Ze zwykłych projektów widzę tylko 4 możliwe opcje użycia zapory ogniowej z tym połączeniem:

  • bramą domyślną dla każdej podsieci jest przełącznik, natomiast zapora sieciowa jest w trybie przezroczystym (tzn. cały ruch przez nią przechodzi, ale nie tworzy przeskoku L3)
  • bramą domyślną dla każdej podsieci są podinterfejsy firewalla (lub interfejsy SVI), przełącznik pełni rolę L2
  • na przełączniku używane są różne VRF, a ruch pomiędzy VRF przechodzi przez zaporę ogniową, ruch w obrębie jednego VRF jest kontrolowany przez listę ACL na przełączniku
  • cały ruch jest odzwierciedlany w zaporze sieciowej w celu analizy i monitorowania; ruch nie przechodzi przez nią

Notatka 1

Możliwe są kombinacje tych opcji, ale dla uproszczenia nie będziemy ich rozważać.

Uwaga 2

Istnieje również możliwość wykorzystania PBR (architektura łańcucha usług), ale na razie to rozwiązanie, choć moim zdaniem piękne, jest dość egzotyczne, więc nie rozważam go tutaj.

Z opisu przepływów w dokumencie widzimy, że ruch w dalszym ciągu przechodzi przez firewall, czyli zgodnie z projektem Cisco czwarta opcja jest wyeliminowana.

Przyjrzyjmy się najpierw dwóm pierwszym opcjom.
Dzięki tym opcjom cały ruch przechodzi przez zaporę.

Teraz spójrzmy karta danych, Patrzeć Cisco GPL i widzimy, że jeśli chcemy, aby łączna przepustowość naszego biura wynosiła co najmniej około 10 - 20 gigabitów, to musimy kupić wersję 4K.

Uwaga:

Kiedy mówię o całkowitej przepustowości, mam na myśli ruch pomiędzy podsieciami (a nie w obrębie jednej willi).

Z licencji GPL wynika, że ​​cena pakietu HA z Threat Defense w zależności od modelu (4110 - 4150) waha się od ~0,5 - 2,5 miliona dolarów.

Oznacza to, że nasz projekt zaczyna przypominać poprzedni przykład.

Czy to oznacza, że ​​ten projekt jest błędny?
Nie, to nie znaczy.
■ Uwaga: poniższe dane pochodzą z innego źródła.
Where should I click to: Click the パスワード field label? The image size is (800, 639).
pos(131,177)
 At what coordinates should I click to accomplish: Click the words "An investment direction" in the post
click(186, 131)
Cisco zapewnia najlepszą możliwą ochronę w oparciu o posiadaną linię produktów. Ale to nie znaczy, że jest to dla Ciebie obowiązek.
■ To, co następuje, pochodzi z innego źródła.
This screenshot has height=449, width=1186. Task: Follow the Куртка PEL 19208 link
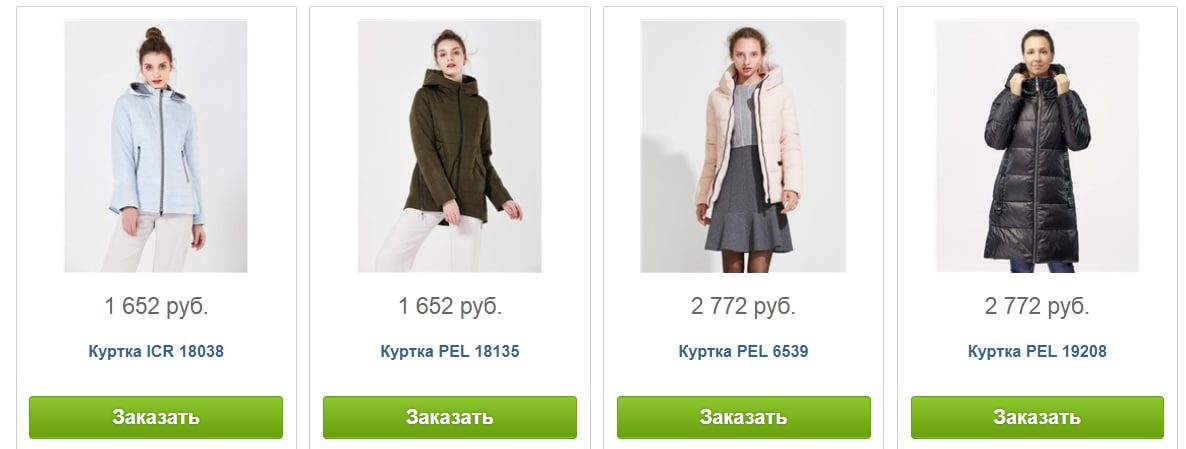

W zasadzie jest to częste pytanie, które pojawia się przy projektowaniu biura lub centrum danych i oznacza jedynie, że należy szukać kompromisu.

Na przykład nie przepuszczaj całego ruchu przez zaporę sieciową – w takim przypadku opcja 3 wydaje mi się całkiem dobra lub (zobacz poprzednią sekcję) może nie potrzebujesz modułu Threat Defense lub w ogóle nie potrzebujesz zapory ogniowej segmencie sieci, a wystarczy ograniczyć się do pasywnego monitorowania za pomocą płatnych (nie drogich) lub rozwiązań typu open source, albo potrzebujesz firewalla, ale od innego dostawcy.

Zwykle zawsze istnieje ta niepewność i nie ma jasnej odpowiedzi, która decyzja jest dla Ciebie najlepsza.
Na tym polega złożoność i piękno tego zadania.